Dopóki jednak autorzy sensacyjnego listu nie otrzymają gwarancji od starosty, nie wskażą miejsca domniemanego ukrycia Złotego Pociągu. Co prawda, polskie prawo pozwala w takich przypadkach nakazać znalazcom wskazanie miejsca odnalezienia skarbu. Nie wiadomo jednak, czy starostwo w Wałbrzychu skorzysta z takiej możliwości.
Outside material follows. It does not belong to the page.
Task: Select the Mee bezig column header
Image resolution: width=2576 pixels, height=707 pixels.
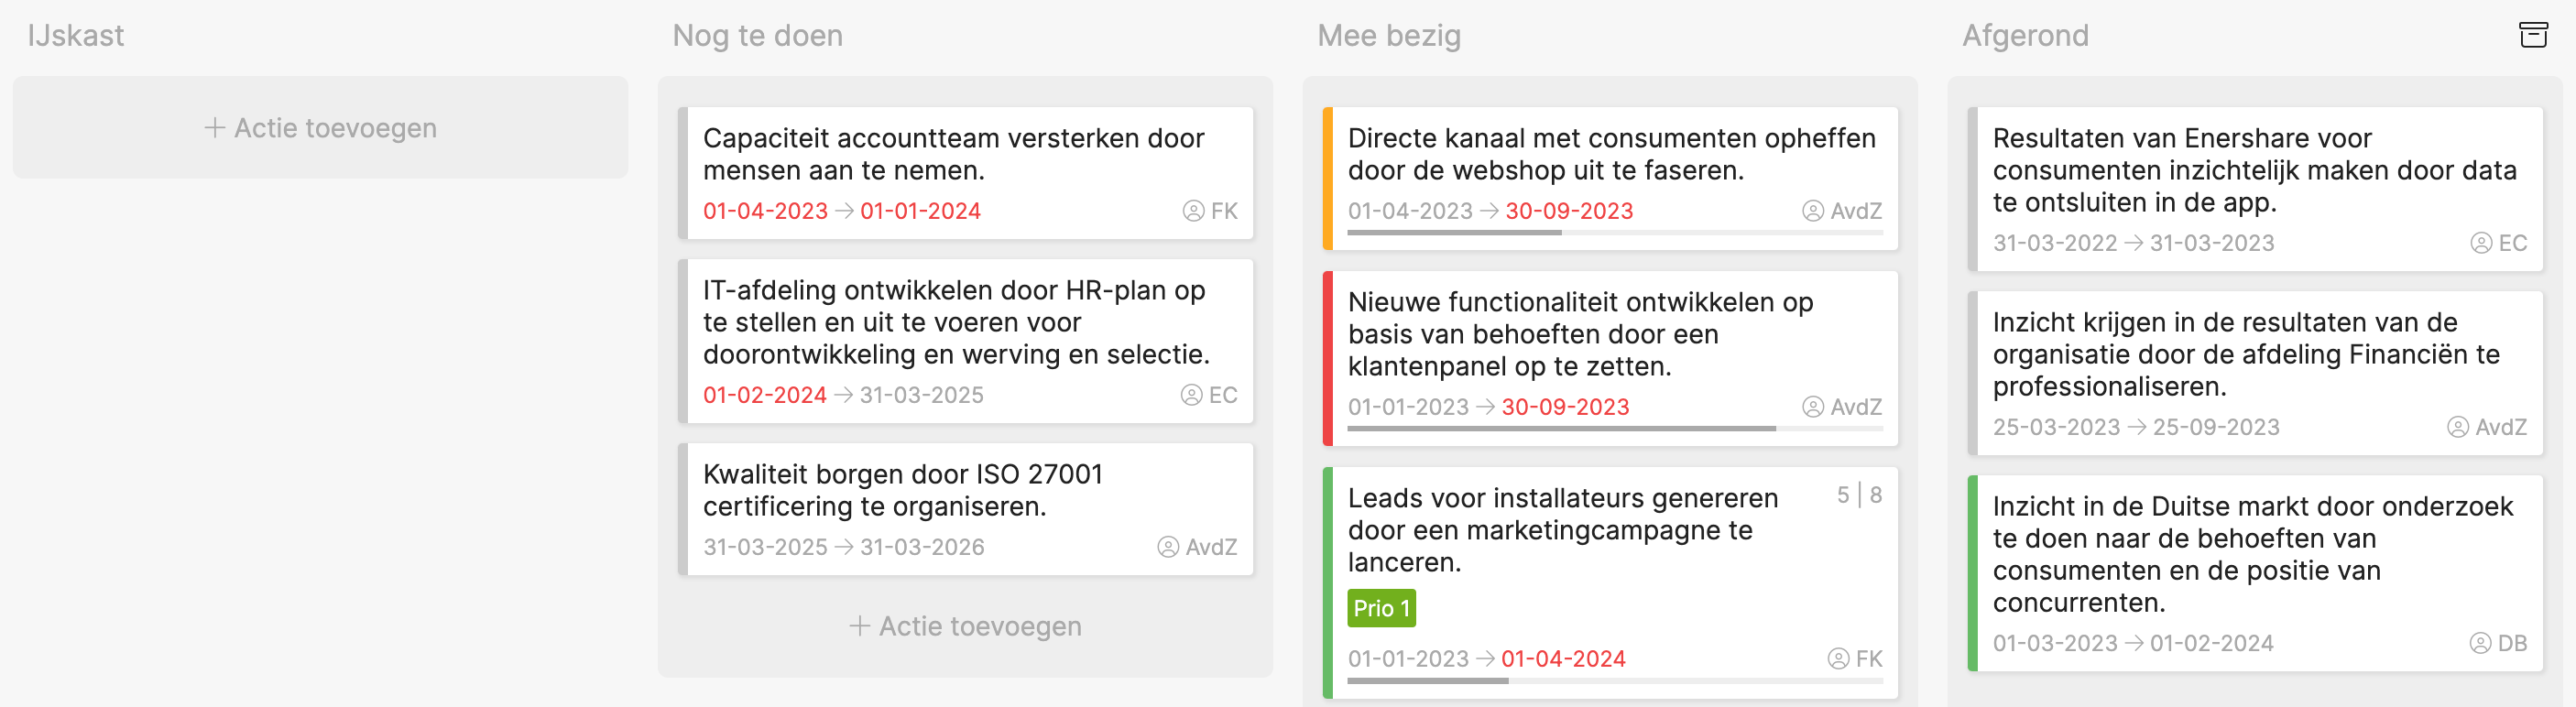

Na razie więc nie ma informacji, jaki teren miałyby zabezpieczyć powiadomione służby.
W środowisku lokalnych historyków i regionalistów komentujących tę sprawę często pada nazwa gminy Walim, gdzie podczas wojny powstał gigantyczny, tajemniczy kompleks podziemnych budowli o nazwie "Riese". Ale część mieszkańców Wałbrzycha jest sceptyczna wobec informacji o znalezieniu Złotego Pociągu.
- Takie sensacje to u nas codzienność. Za każdym razem to "pewniak". Ile już takich pewniaków było? - pyta lekceważąco Janusz Sawicki z Wałbrzycha. Władze powiatu liczą jednak na potwierdzenie się doniesienia. - Znalezienie Złotego Pociągu znacznie ożywiłoby ruch turystyczny. Bylibyśmy sławni na całym świecie - mówi Marika Tokarska.
Temat Złotego Pociągu podejmowany był nieraz przez dziennikarzy, regionalistów i poszukiwaczy przygód. Niektórzy jednak upatrywali miejsca jego ukrycia gdzie indziej. Np. Mirosław A. Figiel, wrocławski historyk sztuki, który pod koniec lat 90. ub.w. penetrował Dolny Śląsk w poszukiwaniu skarbów kultury ukrytych przez Niemców podczas ostatniej wojny, twierdził w 2012 r., że Złoty Pociąg musi być w Sudetach. - To, co jeszcze jest do odkrycia na Dolnym Śląsku, może być na ustach całej Europy i stać się sensacją z pierwszych stron gazet, nie tylko tu - uważał historyk.